The new master plan envisaged an integrated network between the colonies and Israel and at the same time introduced regulations designed to restrict almost any growth of the Palestinian villages.

Many objections were raised, although they were ignored, while the approval procedures remained unclear. Although the plan was never formally approved, based on the regulations contained in it, the occupation forces went ahead with the expropriations and demolitions needed for the construction of roads reserved for the exclusive use of Israeli settlements.

The plan included the design of an infrastructure network that connected the West Bank settlements with the metropolitan areas of Tel Aviv and Jerusalem. Driven by lower rents, state incentives, and the possibility of living far from the most congested areas, many Israeli residents decided to go and live in the new West Bank colonies, which were well-served by a new and efficient highway grid. During the peace process in the 1990s, this logic reached its apex. According to B’Tselem report,

Starting in 1993, with the signing of the Declaration of Principles between Israel and the Palestine Liberation Organization (Oslo I) and the redeployment of Israeli Defence Forces to the West Bank, the bypass road system gained momentum. In 1995, new road construction reached its peak. Israel began the construction of over 62 miles of roads in the West Bank alone, more than 20 percent of all roadwork performed in that year.

The new extensive highway grid provided Israel with spatial control over the West Bank. The bypass road system is designed to link the Israeli colonies, cutting off Palestinian villages, and to effectively incorporate the West Bank into Israel proper. The flows are under direct control of Israeli, which directs them through permanent and temporary checkpoints, barriers and military patrols. For a Palestinian traveller, there is no possibility whatsoever to go from one city to another without passing through one or more checkpoints. The matrix of bypass roads that circle the major Palestinian cities is a formidable straitjacket.

Most of the highways were constructed on land belonging to Palestinians. The expropriations carried out by Israel in the Occupied Territories since 1967 were, and continue to be, an instrument of colonisation and control.

Before the 1990s, expropriations were carried out for ‘military reasons’. Once the geopolitic situation changed, so did the pretexts for the expansion of new settlements and the construction of new roads. During the Oslo peace process, Israel expropriated in the name of the ‘public interest’, claiming that the bypass roads were also useful to Palestinians. During the second Intifada, the expropriations were continued for ‘security reasons’. The line between military and civil law, between standards and exceptions does not exist. From time to time, to produce a formal justification, a space of legislative ambiguity is created.

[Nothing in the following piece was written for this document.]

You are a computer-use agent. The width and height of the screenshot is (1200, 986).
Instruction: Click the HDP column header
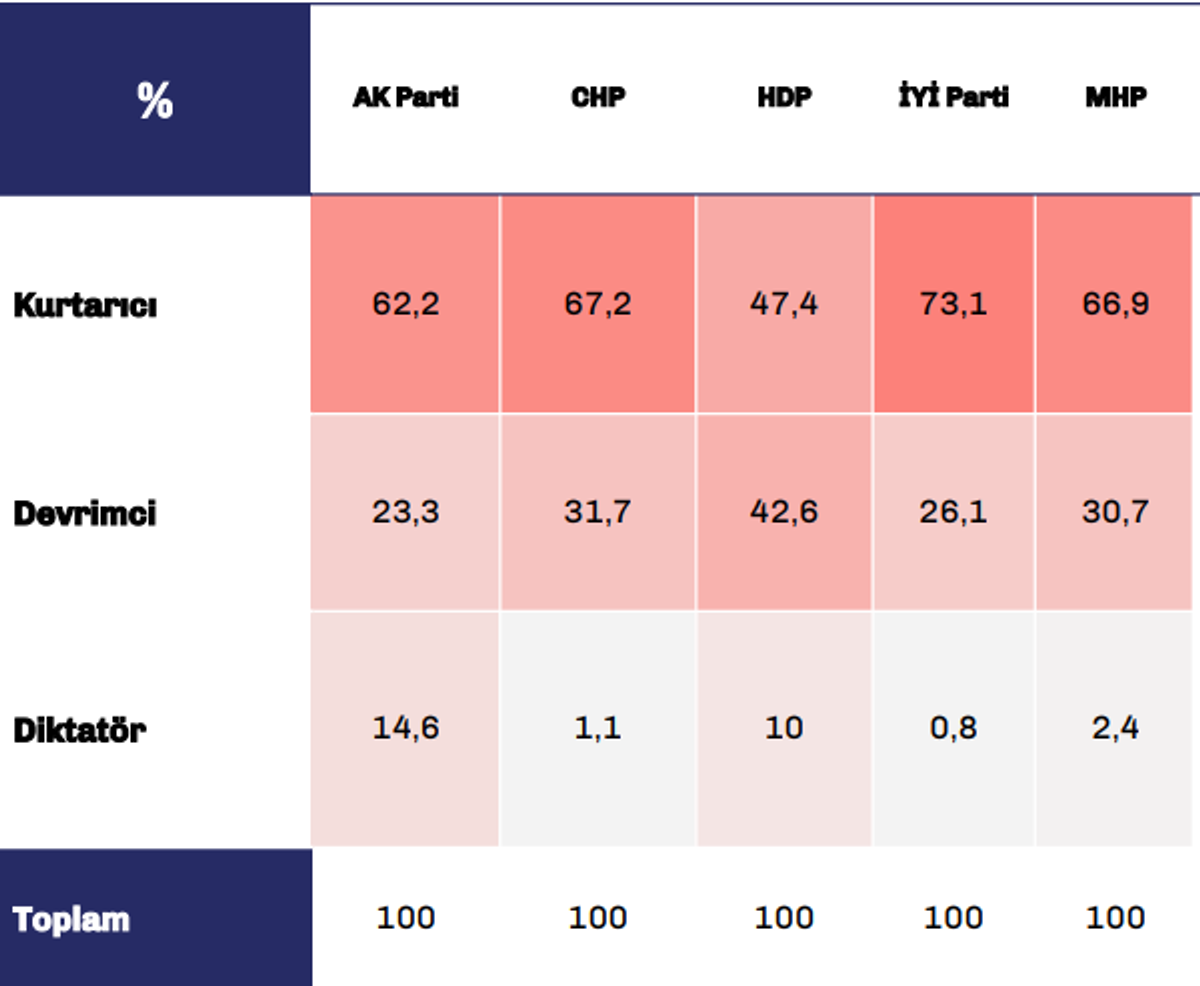coord(784,98)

By observing the transformations of the regimes imposed on the use of roads in the Occupied Territories, the evolution of the strategies aimed at the control and surveillance of undesired population flows becomes clear. Over time, although built in the name of ‘public interest’, the bypass roads that allow Israeli colonies to bypass the Palestinian villages became increasingly exclusive in character, transforming into ‘sterile roads’ – Israel military jargon for roads that have been decontaminated of Palestinians.